Problems
[1] Reproduce verbatim the part of the ensemble generation page between "mRMR – balances" and "found by G‑flip.", inclusive.
[2] Summarize the ensemble generation page in two sentences.

Ensemble generation strategies

Ensemble generation strategies#

NeuroMiner builds ensembles at the CV2 level by combining models learned inside the CV1 folds of a nested, repeated cross‑validation design (see Fig. 9). Version 1.4 adds easy controls for diversity‑aware selection, probabilistic feature extraction (PFE), boosting for both classification and regression, and adaptive wrappers with an automatic stopping rule.

Filter‑based ensemble generalization#

The Subspace Selection Strategy acts as a filter: you rank features, form feature subspaces, train one model per subspace inside CV1, then keep either the single best subspace or an ensemble of the strongest subspaces for CV2 aggregation.

Turn it on#

Menu: Filter‑based model selection setup → Train filter methods on CV1 partitions
Enables the feature‑filtering and subspace workflow.

Prediction type (classification)#

Use algorithm output scores or label predictions

Hard voting (predicted labels)
Soft averaging (probabilities/scores)
(Regression always uses scores.)

Multi‑class ranking (classification)#

Choose binary or multi‑group ranking mode to control how features are ranked across classes.

Evaluation mode#

Choose how ranked features are used:

Subspace mode – build/evaluate blocks of ranked features (e.g., top‑10%, top‑20%, …) and keep one or more subspaces.
Ranking mode – keep the top‑percent of a single ranking (no subspace ensembles).
- If you pick Ranking, set the percentile cut‑off (e.g., keep top 5%).

Choose a filter type#

Classification

Mutual information (FEAST) – keeps features that share the most information with the label.
mRMR – balances relevance to the label with low redundancy between features.
Pearson / Spearman correlation – univariate correlation ranking.
SIMBA (margin‑based) – prefers features that widen class margins.
G‑flip (margin‑based) – finds discriminative subsets; option to restrict later steps to features found by G‑flip.
IMRelief (margin‑based) – Relief‑family method with instance‑level weighting.
Increasing feature subspace size – nested subspaces by adding top‑ranked features.
Random subspace sampling – random feature subsets to increase diversity.
Relief (classification) – neighbor‑based margin ranking; set the number of nearest neighbors.
F‑Score (ANOVA) – signal‑to‑noise ratio across classes.

Provided material
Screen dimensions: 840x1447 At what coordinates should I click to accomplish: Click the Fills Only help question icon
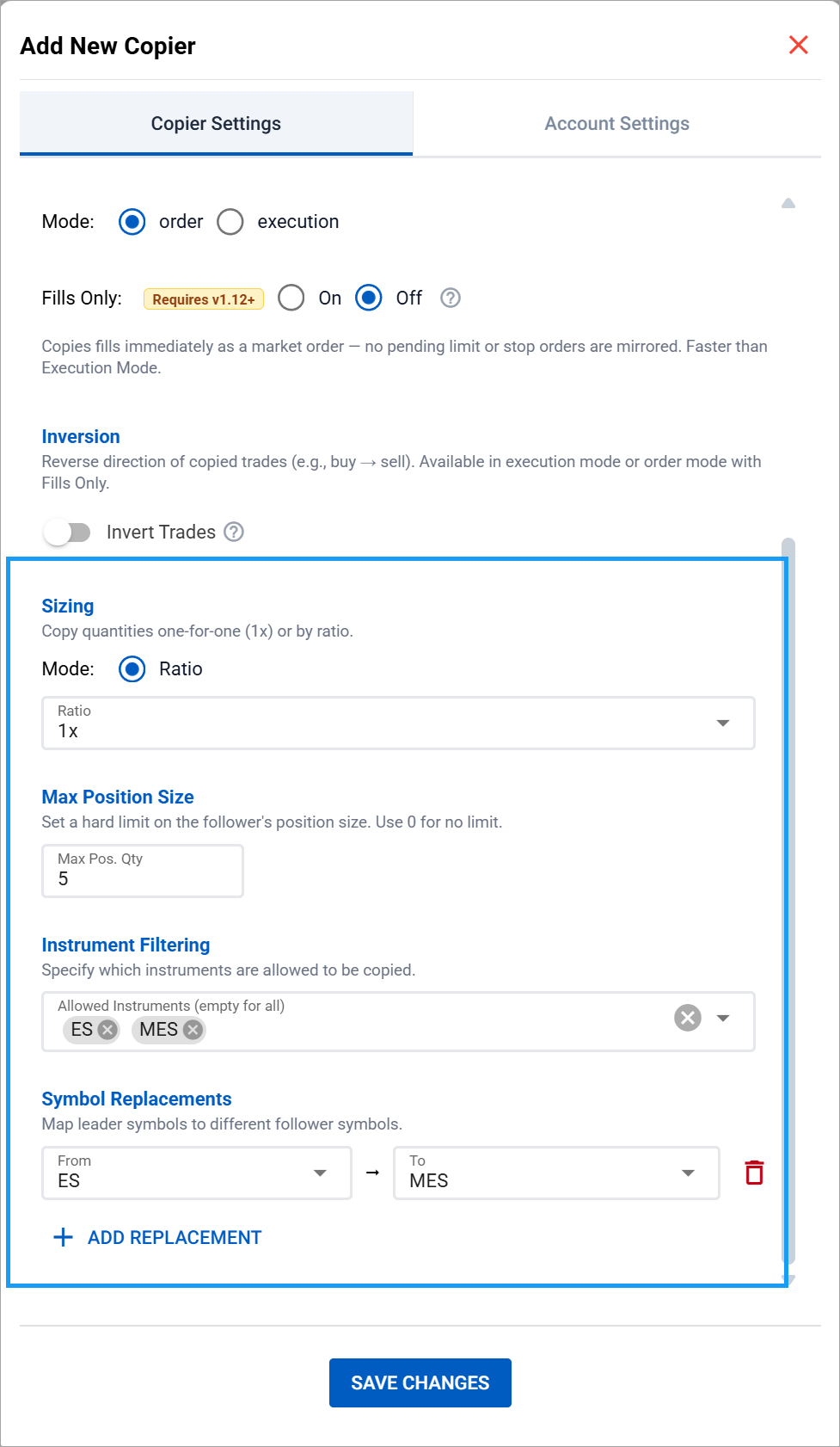pos(451,298)
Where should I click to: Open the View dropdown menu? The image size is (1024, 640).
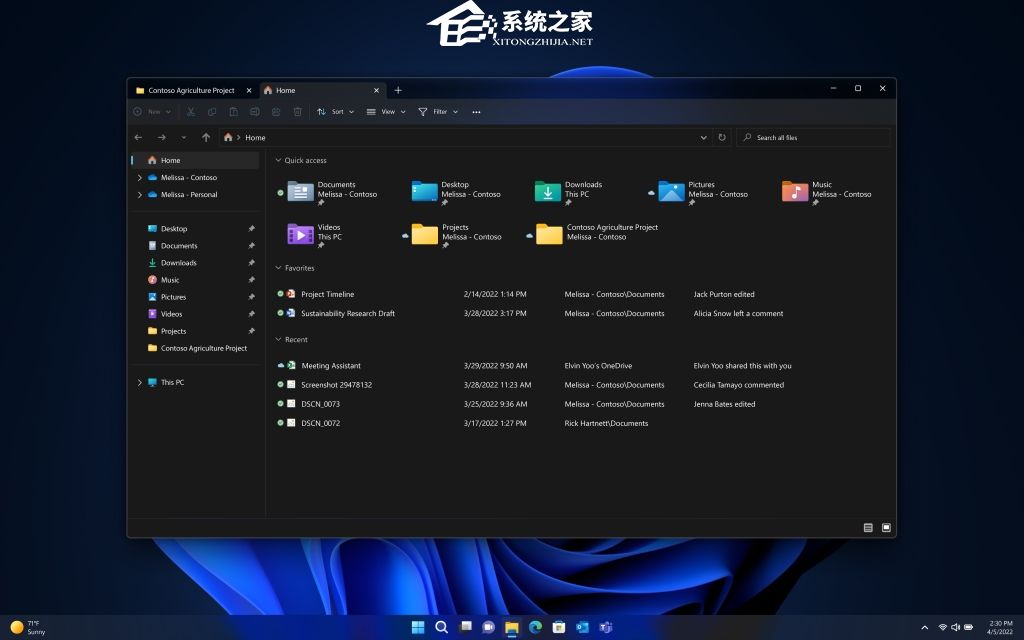[386, 112]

Outputs in order
[1]
mRMR – balances relevance to the label with low redundancy between features.
Pearson / Spearman correlation – univariate correlation ranking.
SIMBA (margin‑based) – prefers features that widen class margins.
G‑flip (margin‑based) – finds discriminative subsets; option to restrict later steps to features found by G‑flip.

[2] NeuroMiner builds CV2-level ensembles by combining models learned inside the CV1 folds of a nested, repeated cross-validation design. Version 1.4 adds controls for diversity-aware selection, probabilistic feature extraction, boosting, and adaptive wrappers with automatic stopping, and its filter-based Subspace Selection Strategy ranks features, trains one model per subspace inside CV1, and keeps either the best subspace or an ensemble of the strongest ones, with settings for prediction type, ranking mode, evaluation mode, and filter type.